O ano de 1929 foi um ano de instabilidade política e económica, tanto nacional como internacional. Basta dizer que foi o ano da instauração do Estado Novo em Portugal, com todas as suas consequências, foi o ano em que Estaline, recentemente alcandorado ao poder na Rússia, estava a consolidar as suas políticas opressivas, foi o ano em que Hitler começou a consolidar o domínio do Partido Nacional Socialista que o levaria ao poder na Alemanha e foi o ano em que se começou a agudizar a Grande Depressão nos Estados Unidos da América, que mergulhou o país na sua maior crise de sempre. Corte Real utiliza como pano de fundo estes grandes acontecimentos, para contar uma história de crime, corrupção e decadência. A narrativa centra-se num detetive muito peculiar em todos os sentidos, numa inesperada escritora de pulp fiction e numa jornalista sagaz, cujas vidas se entrecruzam, criando um enredo repleto de suspense e reviravoltas, na sua denúncia de um regime absolutista, corrupto e socialmente injusto.
Um dos grandes méritos do livro reside na minuciosa construção de Lisboa no ano de 1929, baseada não só no pressuposto distópico do tema, mas também nos eventos nacionais e internacionais da época. O autor descreve com precisão os bairros miseráveis e os salões aristocráticos, as ruas sombrias e os cafés animados, os imaginativos meios de transporte que interligavam não só as várias regiões do País, mas também as colónias do vasto Império lusitano, transportando o leitor para um universo onde cada detalhe contribui para a construção da atmosfera noir. Surge-nos uma Lisboa viva, pulsante, mas, ao mesmo tempo, ameaçadora, virada para uma margem sul transformada no vazadouro de toda a sordidez do Império.
A escrita de Luís Corte Real é marcada por uma linguagem rica e fluida, com diálogos bem construídos e descrições que reforçam o tom sombrio do romance. O autor utiliza nos diálogos expressões prototípicas dos personagens em confronto, não se inibindo de usar calão e outros termos fortes, o que enriquece a autenticidade da narrativa. O ritmo é rápido, mas bem doseado, alternando momentos de tensão com passagens mais introspetivas, o que mantém o interesse do leitor ao longo de toda a obra.

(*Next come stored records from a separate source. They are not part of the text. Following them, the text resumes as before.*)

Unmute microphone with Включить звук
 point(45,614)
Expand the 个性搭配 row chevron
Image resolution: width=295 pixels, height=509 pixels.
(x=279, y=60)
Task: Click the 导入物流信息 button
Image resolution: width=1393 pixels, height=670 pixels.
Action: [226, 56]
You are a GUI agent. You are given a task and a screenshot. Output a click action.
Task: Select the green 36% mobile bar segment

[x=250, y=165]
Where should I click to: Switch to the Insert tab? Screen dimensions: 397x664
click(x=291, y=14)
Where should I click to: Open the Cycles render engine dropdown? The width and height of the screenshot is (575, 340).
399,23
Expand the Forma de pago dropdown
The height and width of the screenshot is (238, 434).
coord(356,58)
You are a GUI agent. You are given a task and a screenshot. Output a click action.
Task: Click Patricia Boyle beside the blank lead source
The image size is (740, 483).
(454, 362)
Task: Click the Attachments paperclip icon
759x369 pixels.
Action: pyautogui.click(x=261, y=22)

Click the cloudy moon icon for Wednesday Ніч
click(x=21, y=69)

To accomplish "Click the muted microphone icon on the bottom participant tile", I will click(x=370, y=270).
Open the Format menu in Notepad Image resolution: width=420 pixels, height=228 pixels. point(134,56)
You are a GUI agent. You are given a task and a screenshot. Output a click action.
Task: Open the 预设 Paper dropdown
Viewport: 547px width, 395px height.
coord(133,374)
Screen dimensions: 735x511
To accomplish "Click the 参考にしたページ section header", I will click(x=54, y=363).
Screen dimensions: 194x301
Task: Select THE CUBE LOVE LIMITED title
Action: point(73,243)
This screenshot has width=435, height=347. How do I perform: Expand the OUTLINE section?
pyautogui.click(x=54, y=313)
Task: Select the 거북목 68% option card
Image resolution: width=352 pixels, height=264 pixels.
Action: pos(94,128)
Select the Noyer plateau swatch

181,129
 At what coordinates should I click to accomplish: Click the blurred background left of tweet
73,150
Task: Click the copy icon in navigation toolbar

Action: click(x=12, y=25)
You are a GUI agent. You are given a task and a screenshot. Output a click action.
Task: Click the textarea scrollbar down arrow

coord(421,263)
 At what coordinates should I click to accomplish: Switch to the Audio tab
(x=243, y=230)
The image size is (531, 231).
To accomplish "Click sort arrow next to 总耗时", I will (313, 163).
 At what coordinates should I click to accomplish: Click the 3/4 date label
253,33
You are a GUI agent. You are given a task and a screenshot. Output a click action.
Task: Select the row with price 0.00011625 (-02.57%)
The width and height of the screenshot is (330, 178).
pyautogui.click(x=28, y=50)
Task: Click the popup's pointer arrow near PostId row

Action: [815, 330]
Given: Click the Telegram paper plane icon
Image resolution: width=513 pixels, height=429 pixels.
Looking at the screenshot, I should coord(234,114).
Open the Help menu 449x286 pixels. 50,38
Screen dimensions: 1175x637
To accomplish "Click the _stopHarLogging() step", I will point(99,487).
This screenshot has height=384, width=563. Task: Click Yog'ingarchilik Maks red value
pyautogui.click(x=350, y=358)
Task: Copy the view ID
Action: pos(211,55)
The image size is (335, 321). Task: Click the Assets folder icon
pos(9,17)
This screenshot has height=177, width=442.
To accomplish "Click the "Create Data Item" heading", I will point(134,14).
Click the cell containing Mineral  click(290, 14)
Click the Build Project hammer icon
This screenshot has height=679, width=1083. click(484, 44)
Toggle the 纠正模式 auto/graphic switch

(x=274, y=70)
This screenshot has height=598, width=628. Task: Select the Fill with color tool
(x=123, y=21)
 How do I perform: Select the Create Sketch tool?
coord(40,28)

Para além do mistério próprio da literatura policial, "Lisboa Noir: O Ano Negro de 1929" aborda temas universais como a corrupção, o poder, a desigualdade social e o impacto das crises económicas sobre a vida das pessoas. Convida-nos também a refletir sobre o papel da imprensa, da justiça e das instituições públicas em períodos de grande incerteza, mostrando como os dilemas vividos em 1929 continuam a ser relevantes nos dias de hoje.
"Lisboa Noir: O Ano Negro de 1929" é uma leitura recomendada para quem aprecia romances históricos e policiais, para quem gosta de espraiar a sua imaginação com um bom fantástico e uma distopia possível, mas também para quem deseja compreender melhor uma época que foi crucial na história portuguesa, europeia e mundial. Luís Corte Real oferece ao leitor não só um enredo cativante, mas também um olhar crítico e sensível sobre a cidade e o país, consolidando cada vez mais o seu papel de escritor do fantástico no panorama literário português.